* _Défis proposés_
[1] Répondez aux questions suivantes d'après l'extrait sur la procrastination.
(a) Selon M. Pychyl, quel moi l'emporte toujours en matière de procrastination?
(b) En quel mois les étudiants au premier cycle se retrouvent-ils dans une situation difficile?
(c) Que ressentons-nous à l'égard des choses auxquelles nous pensons de manière concrète?
[2] Récrivez tout le passage de l'extrait sur la procrastination depuis "M. Pychyl affirme" jusqu'à "au premier cycle?", en remplaçant "moi futur" par "moi de demain".

* _Extrait fourni_
- - - -

M. Pychyl affirme qu’en matière de procrastination, le moi présent l’emporte toujours. « Le moi présent se dit “Chouette, je ne suis pas obligé de le faire!’’. Mais le moi futur déteste le moi présent. Par conséquent, plus nous mettons le moi futur au premier plan, moins nous sommes tentés de choisir la procrastination. »

Qu’en est-il des étudiants au premier cycle?

Même si la plupart des conseils ci-dessus peuvent s’appliquer aux étudiants au premier cycle, M. Pychyl souligne que la situation de ces étudiants est unique. « Leur problème, c’est qu’ils ne se rendent pas vraiment compte du travail qui les attend en septembre. Mais les étudiants aux cycles supérieurs devraient le savoir. En octobre, les étudiants au premier cycle se retrouvent dans une situation difficile, car ils ont accumulé beaucoup de retard et leur stress est réel. Je dirais que les problèmes de santé mentale sur le campus sont en bonne partie attribuables à la procrastination. Quand on néglige certaines choses, c’est vrai qu’on se retrouve en mauvaise posture. »

3. Pensez de manière concrète

M. Pychyl cite d’autres travaux de recherche démontrant que lorsque nous pensons aux choses de manière concrète, nous les ancrons dans le présent et ressentons un sentiment d’urgence à leur égard. À l’inverse, les choses que nous envisageons de manière abstraite nous semblent appartenir à l’avenir. Par conséquent, plus vos pensées sont concrètes, plus vous êtes susceptible d’agir.

- - - -

* _Données enregistrées_
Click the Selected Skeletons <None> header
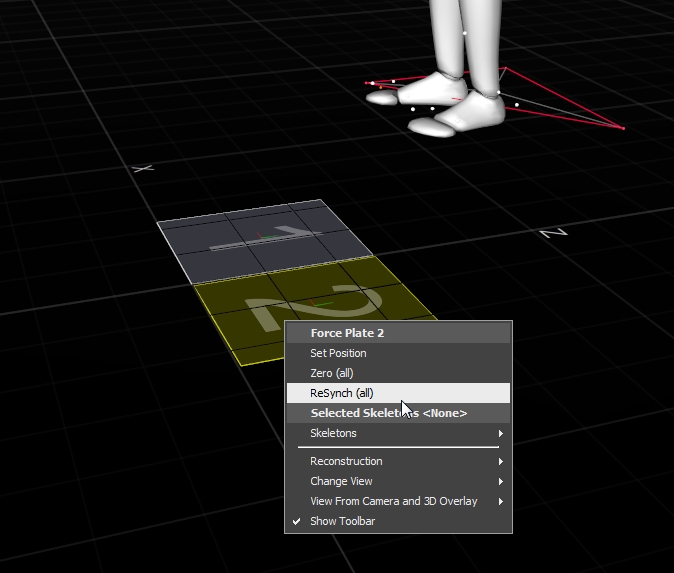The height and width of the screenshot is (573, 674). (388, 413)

- - - -

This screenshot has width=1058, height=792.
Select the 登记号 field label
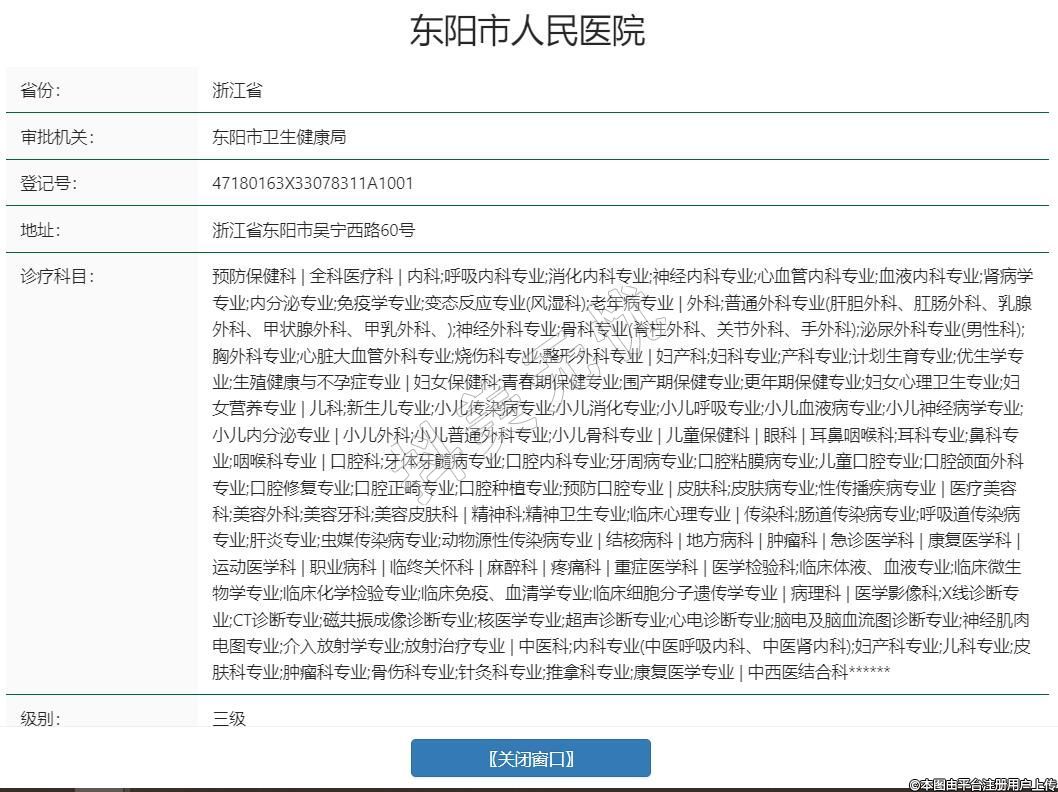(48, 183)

- - - -

* _Les réponses_
[1]
(a) Le moi présent.
(b) En octobre.
(c) Un sentiment d'urgence.

[2]
M. Pychyl affirme qu’en matière de procrastination, le moi présent l’emporte toujours. « Le moi présent se dit “Chouette, je ne suis pas obligé de le faire!’’. Mais le moi de demain déteste le moi présent. Par conséquent, plus nous mettons le moi de demain au premier plan, moins nous sommes tentés de choisir la procrastination. »

Qu’en est-il des étudiants au premier cycle?